**Task instructions:** Count the lines of the items below that contain the string "icon", treating uppercase and lowercase as different. Give only the number.

**Extracted entries:**

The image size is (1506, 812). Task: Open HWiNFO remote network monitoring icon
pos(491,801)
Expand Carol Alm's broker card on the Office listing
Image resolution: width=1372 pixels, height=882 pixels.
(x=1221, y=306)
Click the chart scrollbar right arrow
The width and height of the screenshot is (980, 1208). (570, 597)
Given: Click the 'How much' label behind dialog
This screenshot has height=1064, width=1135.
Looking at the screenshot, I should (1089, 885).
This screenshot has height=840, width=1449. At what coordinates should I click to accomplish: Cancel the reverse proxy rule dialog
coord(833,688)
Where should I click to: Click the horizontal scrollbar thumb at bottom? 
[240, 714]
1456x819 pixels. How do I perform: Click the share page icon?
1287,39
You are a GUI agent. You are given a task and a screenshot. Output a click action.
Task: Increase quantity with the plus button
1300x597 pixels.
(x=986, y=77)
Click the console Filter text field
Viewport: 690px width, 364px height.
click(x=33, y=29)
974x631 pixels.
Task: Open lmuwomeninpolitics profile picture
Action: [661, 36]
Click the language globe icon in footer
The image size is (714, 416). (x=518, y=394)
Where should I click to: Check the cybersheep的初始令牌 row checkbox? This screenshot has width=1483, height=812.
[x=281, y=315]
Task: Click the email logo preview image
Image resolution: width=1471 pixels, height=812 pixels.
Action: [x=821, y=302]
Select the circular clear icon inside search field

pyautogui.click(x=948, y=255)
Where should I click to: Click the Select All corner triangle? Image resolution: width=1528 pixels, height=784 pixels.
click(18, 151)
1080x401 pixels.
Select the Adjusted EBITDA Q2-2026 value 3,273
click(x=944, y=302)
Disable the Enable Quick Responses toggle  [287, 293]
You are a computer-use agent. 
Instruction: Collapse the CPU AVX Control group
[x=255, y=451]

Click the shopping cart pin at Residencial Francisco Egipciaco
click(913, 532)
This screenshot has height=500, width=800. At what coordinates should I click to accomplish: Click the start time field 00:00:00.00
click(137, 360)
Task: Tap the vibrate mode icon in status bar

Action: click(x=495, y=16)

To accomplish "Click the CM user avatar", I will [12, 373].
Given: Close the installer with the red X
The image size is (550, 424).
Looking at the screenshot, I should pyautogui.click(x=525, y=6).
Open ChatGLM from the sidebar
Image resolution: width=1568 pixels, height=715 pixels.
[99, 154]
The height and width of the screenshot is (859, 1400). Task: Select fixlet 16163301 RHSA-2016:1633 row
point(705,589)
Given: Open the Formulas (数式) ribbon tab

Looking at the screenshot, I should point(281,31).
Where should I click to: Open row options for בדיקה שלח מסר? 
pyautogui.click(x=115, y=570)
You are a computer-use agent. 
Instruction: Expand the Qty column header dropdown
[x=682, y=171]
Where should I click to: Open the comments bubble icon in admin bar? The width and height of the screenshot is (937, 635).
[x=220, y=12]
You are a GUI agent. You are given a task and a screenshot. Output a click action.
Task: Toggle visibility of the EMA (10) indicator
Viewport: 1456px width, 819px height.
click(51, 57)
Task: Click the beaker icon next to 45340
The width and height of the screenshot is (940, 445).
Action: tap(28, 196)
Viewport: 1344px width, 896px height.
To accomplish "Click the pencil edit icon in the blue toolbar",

**Exercise response:** 8